• **EXERCISE AIM**: Present every line of the entries below as a numbered list, omitting any blank lines.

• **SUPPLIED RECORDS**:
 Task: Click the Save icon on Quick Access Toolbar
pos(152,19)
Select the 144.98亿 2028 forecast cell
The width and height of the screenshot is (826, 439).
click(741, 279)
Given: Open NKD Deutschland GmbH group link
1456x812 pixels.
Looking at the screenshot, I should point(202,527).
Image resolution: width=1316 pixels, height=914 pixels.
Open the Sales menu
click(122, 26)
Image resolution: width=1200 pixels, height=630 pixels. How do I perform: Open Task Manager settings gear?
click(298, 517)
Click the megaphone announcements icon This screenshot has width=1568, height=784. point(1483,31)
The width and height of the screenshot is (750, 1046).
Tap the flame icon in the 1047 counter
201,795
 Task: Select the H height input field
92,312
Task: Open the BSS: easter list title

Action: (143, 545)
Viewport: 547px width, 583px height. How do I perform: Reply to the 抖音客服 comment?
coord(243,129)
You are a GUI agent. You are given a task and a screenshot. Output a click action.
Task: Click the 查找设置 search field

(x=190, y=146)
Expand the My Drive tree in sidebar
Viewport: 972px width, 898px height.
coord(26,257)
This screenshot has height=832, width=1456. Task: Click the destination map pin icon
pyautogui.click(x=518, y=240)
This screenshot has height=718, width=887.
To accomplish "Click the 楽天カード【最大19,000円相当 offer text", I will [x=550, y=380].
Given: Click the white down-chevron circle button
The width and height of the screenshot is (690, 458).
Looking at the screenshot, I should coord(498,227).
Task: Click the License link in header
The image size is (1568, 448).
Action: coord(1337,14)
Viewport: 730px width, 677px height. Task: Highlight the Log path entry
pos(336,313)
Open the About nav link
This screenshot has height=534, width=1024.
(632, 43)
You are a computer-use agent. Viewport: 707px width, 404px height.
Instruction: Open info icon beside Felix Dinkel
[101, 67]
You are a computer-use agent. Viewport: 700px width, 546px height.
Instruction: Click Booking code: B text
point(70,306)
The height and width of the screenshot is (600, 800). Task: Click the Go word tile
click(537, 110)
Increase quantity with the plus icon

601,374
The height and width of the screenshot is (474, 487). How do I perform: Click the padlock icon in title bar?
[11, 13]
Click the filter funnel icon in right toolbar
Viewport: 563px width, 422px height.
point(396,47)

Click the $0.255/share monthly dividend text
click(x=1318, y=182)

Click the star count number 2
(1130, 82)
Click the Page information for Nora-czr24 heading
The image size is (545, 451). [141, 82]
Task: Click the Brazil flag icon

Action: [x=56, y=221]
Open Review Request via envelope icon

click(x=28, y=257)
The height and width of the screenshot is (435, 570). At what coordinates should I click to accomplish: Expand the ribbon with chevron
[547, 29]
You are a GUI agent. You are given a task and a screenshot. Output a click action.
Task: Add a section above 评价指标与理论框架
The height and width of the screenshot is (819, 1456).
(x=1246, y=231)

• **RESULT OF THIS TASK**:
1.  Task: Click the Save icon on Quick Access Toolbar
2. pos(152,19)
3. Select the 144.98亿 2028 forecast cell
4. The width and height of the screenshot is (826, 439).
5. click(741, 279)
6. Given: Open NKD Deutschland GmbH group link
7. 1456x812 pixels.
8. Looking at the screenshot, I should point(202,527).
9. Image resolution: width=1316 pixels, height=914 pixels.
10. Open the Sales menu
11. click(122, 26)
12. Image resolution: width=1200 pixels, height=630 pixels. How do I perform: Open Task Manager settings gear?
13. click(298, 517)
14. Click the megaphone announcements icon This screenshot has width=1568, height=784. point(1483,31)
15. The width and height of the screenshot is (750, 1046).
16. Tap the flame icon in the 1047 counter
17. 201,795
18.  Task: Select the H height input field
19. 92,312
20. Task: Open the BSS: easter list title
21. Action: (143, 545)
22. Viewport: 547px width, 583px height. How do I perform: Reply to the 抖音客服 comment?
23. coord(243,129)
24. You are a GUI agent. You are given a task and a screenshot. Output a click action.
25. Task: Click the 查找设置 search field
26. (x=190, y=146)
27. Expand the My Drive tree in sidebar
28. Viewport: 972px width, 898px height.
29. coord(26,257)
30. This screenshot has height=832, width=1456. Task: Click the destination map pin icon
31. pyautogui.click(x=518, y=240)
32. This screenshot has height=718, width=887.
33. To accomplish "Click the 楽天カード【最大19,000円相当 offer text", I will [x=550, y=380].
34. Given: Click the white down-chevron circle button
35. The width and height of the screenshot is (690, 458).
36. Looking at the screenshot, I should coord(498,227).
37. Task: Click the License link in header
38. The image size is (1568, 448).
39. Action: coord(1337,14)
40. Viewport: 730px width, 677px height. Task: Highlight the Log path entry
41. pos(336,313)
42. Open the About nav link
43. This screenshot has height=534, width=1024.
44. (632, 43)
45. You are a computer-use agent. Viewport: 707px width, 404px height.
46. Instruction: Open info icon beside Felix Dinkel
47. [101, 67]
48. You are a computer-use agent. Viewport: 700px width, 546px height.
49. Instruction: Click Booking code: B text
50. point(70,306)
51. The height and width of the screenshot is (600, 800). Task: Click the Go word tile
52. click(537, 110)
53. Increase quantity with the plus icon
54. 601,374
55. The height and width of the screenshot is (474, 487). How do I perform: Click the padlock icon in title bar?
56. [11, 13]
57. Click the filter funnel icon in right toolbar
58. Viewport: 563px width, 422px height.
59. point(396,47)
60. Click the $0.255/share monthly dividend text
61. click(x=1318, y=182)
62. Click the star count number 2
63. (1130, 82)
64. Click the Page information for Nora-czr24 heading
65. The image size is (545, 451). [141, 82]
66. Task: Click the Brazil flag icon
67. Action: [x=56, y=221]
68. Open Review Request via envelope icon
69. click(x=28, y=257)
70. The height and width of the screenshot is (435, 570). At what coordinates should I click to accomplish: Expand the ribbon with chevron
71. [547, 29]
72. You are a GUI agent. You are given a task and a screenshot. Output a click action.
73. Task: Add a section above 评价指标与理论框架
74. The height and width of the screenshot is (819, 1456).
75. (x=1246, y=231)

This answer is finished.